チェン・ジエレン(陳界仁)

加工廠

1960年- 台湾

台湾が戒厳令下にあった1980年代に路上パフォーマンスを敢行したり政府非公認の展覧会を開いたチェン・ジエレンは、その後も一貫して、権力による暴力や悲劇の歴史を正視させる作品を制作してきた。冷戦時代の台湾は安価な労働力による加工業で飛躍的に経済成長をとげたが、のち加工業の担い手が中国に移り、多くの工場が閉鎖され失業者を生んだ。
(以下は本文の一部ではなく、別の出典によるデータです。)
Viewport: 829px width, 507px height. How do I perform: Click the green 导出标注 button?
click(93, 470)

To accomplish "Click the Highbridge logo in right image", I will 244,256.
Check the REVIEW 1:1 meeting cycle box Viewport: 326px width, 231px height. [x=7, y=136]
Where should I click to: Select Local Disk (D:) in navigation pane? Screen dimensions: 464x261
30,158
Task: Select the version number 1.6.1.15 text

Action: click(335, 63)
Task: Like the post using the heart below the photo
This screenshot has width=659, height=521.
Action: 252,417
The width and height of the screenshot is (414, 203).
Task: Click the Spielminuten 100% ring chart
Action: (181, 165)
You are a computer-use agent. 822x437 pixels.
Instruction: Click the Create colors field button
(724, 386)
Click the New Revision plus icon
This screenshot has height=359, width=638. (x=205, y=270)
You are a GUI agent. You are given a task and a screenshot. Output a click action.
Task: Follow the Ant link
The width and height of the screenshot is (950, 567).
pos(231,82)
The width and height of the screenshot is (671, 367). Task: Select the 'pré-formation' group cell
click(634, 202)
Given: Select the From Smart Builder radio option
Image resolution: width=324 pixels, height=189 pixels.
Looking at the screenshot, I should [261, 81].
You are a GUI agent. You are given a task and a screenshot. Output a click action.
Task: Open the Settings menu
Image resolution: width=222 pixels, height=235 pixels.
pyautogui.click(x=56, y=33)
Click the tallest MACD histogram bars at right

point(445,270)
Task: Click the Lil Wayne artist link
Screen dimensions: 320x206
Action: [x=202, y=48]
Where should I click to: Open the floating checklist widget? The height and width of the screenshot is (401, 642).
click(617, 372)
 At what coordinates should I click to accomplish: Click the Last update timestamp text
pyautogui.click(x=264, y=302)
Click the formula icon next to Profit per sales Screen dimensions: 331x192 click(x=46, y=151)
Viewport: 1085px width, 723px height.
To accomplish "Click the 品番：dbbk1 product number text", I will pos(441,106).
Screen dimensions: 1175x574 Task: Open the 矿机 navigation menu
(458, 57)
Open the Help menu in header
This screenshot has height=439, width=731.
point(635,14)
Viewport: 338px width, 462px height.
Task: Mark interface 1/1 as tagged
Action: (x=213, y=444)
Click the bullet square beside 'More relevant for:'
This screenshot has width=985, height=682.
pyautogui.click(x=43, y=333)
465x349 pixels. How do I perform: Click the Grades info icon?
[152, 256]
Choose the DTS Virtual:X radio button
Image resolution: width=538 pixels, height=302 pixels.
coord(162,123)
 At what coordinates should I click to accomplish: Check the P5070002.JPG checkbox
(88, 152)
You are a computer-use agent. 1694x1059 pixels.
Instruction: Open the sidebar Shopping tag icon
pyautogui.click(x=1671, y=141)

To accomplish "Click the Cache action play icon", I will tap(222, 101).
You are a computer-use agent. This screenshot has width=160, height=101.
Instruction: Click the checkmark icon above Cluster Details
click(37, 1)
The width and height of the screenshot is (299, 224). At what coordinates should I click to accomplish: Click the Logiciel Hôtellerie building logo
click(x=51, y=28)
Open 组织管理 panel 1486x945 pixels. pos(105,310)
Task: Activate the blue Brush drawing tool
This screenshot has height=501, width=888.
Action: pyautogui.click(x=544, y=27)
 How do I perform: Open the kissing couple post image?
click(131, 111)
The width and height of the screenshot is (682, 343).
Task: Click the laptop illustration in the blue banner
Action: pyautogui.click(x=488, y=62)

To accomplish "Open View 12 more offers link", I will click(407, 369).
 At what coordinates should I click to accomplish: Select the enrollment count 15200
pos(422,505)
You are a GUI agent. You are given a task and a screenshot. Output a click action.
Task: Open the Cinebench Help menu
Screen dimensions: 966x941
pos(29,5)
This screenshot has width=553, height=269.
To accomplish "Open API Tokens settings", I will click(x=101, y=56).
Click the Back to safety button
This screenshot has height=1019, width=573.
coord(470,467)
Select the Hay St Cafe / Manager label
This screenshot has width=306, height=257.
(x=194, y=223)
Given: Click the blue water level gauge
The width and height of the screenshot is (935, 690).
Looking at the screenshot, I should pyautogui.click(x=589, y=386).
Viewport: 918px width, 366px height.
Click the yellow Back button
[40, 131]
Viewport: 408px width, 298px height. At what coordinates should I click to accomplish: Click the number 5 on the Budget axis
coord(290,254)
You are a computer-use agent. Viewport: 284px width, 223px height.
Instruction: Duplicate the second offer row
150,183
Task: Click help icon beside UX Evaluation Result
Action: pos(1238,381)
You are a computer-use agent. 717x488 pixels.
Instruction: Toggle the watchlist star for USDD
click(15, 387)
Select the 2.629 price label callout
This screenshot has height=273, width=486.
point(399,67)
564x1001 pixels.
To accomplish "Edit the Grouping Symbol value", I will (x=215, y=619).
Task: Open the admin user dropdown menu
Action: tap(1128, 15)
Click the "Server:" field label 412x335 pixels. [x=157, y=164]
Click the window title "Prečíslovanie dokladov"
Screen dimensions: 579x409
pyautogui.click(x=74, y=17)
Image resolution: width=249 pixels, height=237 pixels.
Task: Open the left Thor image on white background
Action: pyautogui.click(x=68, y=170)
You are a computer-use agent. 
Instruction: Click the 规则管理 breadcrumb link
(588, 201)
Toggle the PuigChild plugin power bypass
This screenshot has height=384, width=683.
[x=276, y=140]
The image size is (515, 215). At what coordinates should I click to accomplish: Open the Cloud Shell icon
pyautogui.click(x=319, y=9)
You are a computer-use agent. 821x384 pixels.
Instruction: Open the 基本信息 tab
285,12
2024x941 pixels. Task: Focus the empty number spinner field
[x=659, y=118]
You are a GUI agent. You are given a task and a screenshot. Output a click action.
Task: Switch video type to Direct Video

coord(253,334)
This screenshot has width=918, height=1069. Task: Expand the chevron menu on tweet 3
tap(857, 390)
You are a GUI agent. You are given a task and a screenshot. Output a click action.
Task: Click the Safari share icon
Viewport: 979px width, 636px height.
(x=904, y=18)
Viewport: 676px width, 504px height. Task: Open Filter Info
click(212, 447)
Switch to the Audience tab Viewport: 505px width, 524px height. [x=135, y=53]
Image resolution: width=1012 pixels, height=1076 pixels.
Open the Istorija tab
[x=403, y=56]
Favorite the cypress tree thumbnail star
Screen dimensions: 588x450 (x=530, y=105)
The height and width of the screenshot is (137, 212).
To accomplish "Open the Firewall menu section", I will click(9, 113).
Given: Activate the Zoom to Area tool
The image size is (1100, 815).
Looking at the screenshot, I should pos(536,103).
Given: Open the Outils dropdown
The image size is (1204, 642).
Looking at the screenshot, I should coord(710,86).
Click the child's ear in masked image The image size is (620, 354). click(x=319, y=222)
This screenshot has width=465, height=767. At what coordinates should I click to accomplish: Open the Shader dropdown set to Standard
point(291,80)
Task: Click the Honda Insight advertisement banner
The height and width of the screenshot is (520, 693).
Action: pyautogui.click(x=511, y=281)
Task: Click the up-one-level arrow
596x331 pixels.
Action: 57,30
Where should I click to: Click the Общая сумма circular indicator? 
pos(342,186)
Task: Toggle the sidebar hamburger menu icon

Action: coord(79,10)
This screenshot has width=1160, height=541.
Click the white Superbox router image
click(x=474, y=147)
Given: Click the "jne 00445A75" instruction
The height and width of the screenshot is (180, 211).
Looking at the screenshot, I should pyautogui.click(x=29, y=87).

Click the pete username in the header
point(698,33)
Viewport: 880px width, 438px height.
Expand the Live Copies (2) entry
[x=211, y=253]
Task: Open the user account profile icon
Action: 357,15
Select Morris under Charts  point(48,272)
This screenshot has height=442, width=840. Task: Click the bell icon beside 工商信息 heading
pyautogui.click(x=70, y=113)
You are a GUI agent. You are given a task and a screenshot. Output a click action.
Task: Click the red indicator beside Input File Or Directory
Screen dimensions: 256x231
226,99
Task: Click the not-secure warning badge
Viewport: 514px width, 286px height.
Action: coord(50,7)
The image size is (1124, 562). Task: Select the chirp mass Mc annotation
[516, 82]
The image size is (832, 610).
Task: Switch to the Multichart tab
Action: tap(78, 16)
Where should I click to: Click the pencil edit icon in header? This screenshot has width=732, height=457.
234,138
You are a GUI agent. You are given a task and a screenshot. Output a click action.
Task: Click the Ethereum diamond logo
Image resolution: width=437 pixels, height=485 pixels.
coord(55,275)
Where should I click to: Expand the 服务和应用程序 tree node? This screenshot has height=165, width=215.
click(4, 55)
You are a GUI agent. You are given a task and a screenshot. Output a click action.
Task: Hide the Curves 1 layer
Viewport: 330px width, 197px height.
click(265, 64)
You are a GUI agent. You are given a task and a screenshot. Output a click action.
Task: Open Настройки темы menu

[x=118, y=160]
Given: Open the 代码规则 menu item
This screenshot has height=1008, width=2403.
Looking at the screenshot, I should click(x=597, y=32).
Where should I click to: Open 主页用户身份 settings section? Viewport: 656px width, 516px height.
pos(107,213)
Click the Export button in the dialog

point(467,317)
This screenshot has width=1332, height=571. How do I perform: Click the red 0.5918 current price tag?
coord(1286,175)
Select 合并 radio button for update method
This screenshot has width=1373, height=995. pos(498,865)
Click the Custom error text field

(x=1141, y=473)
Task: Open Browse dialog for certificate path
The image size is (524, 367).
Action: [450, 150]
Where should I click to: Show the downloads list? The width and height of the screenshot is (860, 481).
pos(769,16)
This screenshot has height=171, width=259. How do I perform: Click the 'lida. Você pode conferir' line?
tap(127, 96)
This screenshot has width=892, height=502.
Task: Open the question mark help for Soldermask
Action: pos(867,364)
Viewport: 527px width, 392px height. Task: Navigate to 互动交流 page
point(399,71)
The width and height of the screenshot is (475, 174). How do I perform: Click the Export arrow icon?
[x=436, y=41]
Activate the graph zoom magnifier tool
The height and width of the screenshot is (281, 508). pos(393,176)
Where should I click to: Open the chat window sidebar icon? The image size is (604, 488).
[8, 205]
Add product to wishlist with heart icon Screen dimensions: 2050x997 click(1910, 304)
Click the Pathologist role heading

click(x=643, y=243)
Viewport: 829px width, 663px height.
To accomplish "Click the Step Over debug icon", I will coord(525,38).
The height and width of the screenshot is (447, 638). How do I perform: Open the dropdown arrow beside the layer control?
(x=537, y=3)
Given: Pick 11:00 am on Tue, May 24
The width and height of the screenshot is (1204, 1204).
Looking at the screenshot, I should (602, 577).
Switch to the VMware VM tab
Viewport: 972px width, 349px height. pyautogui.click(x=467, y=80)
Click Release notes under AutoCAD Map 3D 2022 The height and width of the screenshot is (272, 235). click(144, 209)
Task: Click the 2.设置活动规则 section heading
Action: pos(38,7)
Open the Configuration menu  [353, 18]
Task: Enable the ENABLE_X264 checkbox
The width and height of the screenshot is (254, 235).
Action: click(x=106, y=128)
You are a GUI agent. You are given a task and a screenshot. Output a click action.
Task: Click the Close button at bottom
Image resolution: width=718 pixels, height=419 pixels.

この作品では、実在した台北郊外の縫製工場で働いていた元女工たち自身がミシン作業を再現したり、廃墟となった現在の工場に呆然とたたずむ姿が、盛期の工場の記録フィルムをはさんで映し出される。しばしば暗転する重厚な映像と巧みな演出・編集によって、過去と現在が交錯し、言葉も表情もない女性たちが、今もなお労働者の生を翻弄するグローバル資本主義の問題をわたしたちに想起させる。(KR)

作品詳細

作品名 加工廠
作者名 チェン・ジエレン(陳界仁)
制作年 2003年
材質/技法 ビデオ(30分50秒、サイレント)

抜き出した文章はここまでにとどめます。